Schuster verwies auf die Verdoppelung der staatlichen Mittel für den Zentralrat sowie auf bedeutende Veranstaltungen, "die das Judentum hierzulande enorm gestärkt und inspiriert haben". Graumann habe "stets den Zusammenhalt der pluralen, jüdischen Gemeinschaft im Sinn und im Herzen" gehabt.
Bewerber Schuster will Kontinuität
Schuster sagte dem Evangelischen Pressedienst (epd), mit seiner Kandidatur gehe es ihm um Kontinuität im Zentralrat. Der Würzburger Arzt ist seit vier Jahren Vizepräsident. "Wir waren ein gutes Team - und mir geht es darum, unsere Arbeit in diesem Sinne fortzuführen", erklärte der 60-Jährige. Ob weitere Kandidaten ins Rennen gehen, ist noch offen. Das Präsidentenamt sei ein Ehrenamt, ergänzte Schuster.

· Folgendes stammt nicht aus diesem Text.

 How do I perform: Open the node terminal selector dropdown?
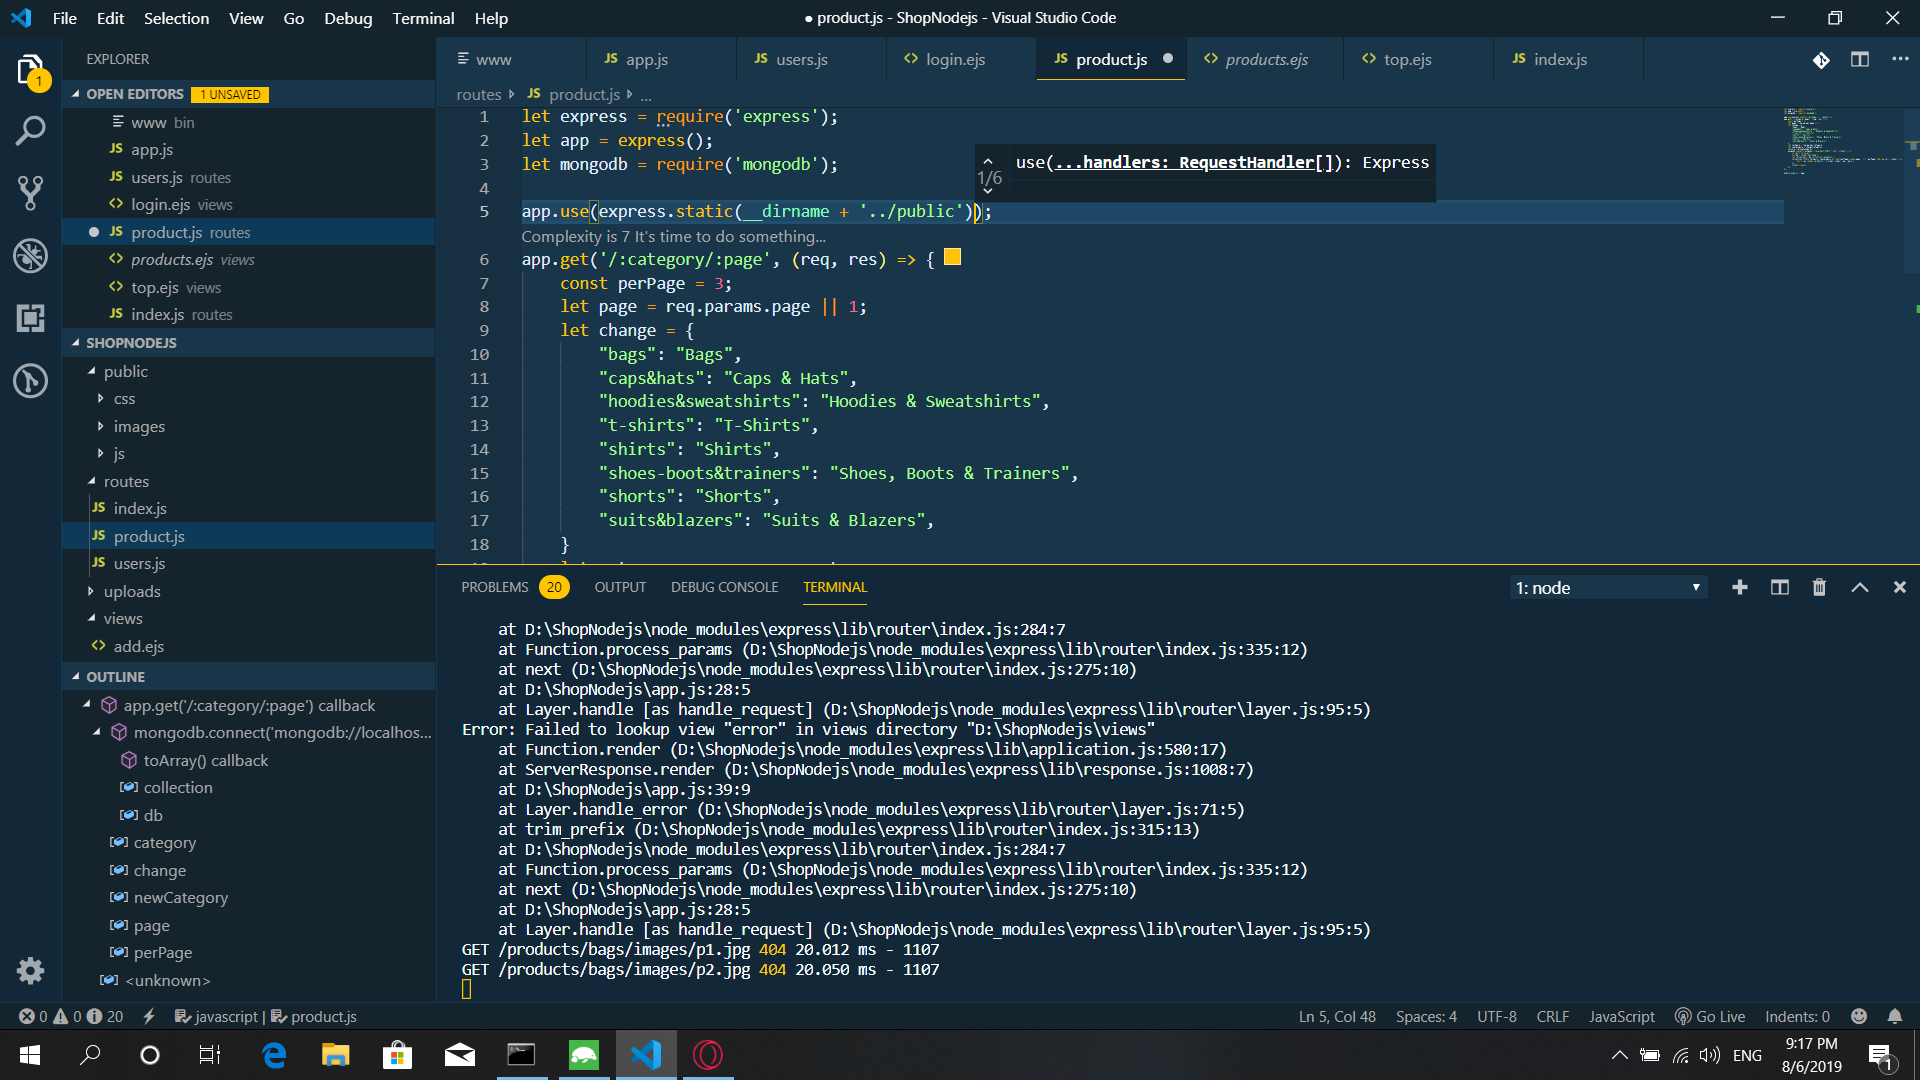coord(1607,588)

"Deshalb werde ich nach wie vor primär als Arzt tätig sein. Die Brötchen kommen aus meiner Praxis - deshalb werde ich sie mit voller Kraft weiterführen."
Präsidentenamt als "Herzenssache"
Graumann erklärte, das Präsidentenamt sei ihm immer "absolute Herzenssache" gewesen, der er sich "stets mit großer Hingabe und Leidenschaft" gestellt habe. Der Entschluss zum Rückzug sei ihm "wirklich sehr schwer gefallen". Er sehe den Zentralrat der Juden auch weiterhin in guten Händen. Mit Josef Schuster "würde die Kontinuität im Zentralrat gesichert". Er gehe davon aus, dass die Kandidatur seines bisherigen Stellvertreters "breite Unterstützung finden wird". Der Zentralrat der Juden in Deutschland vertritt nach eigenen Angaben rund 101.300 Mitglieder. Sie gehören zu 108 jüdischen Gemeinden in 23 Landesverbänden.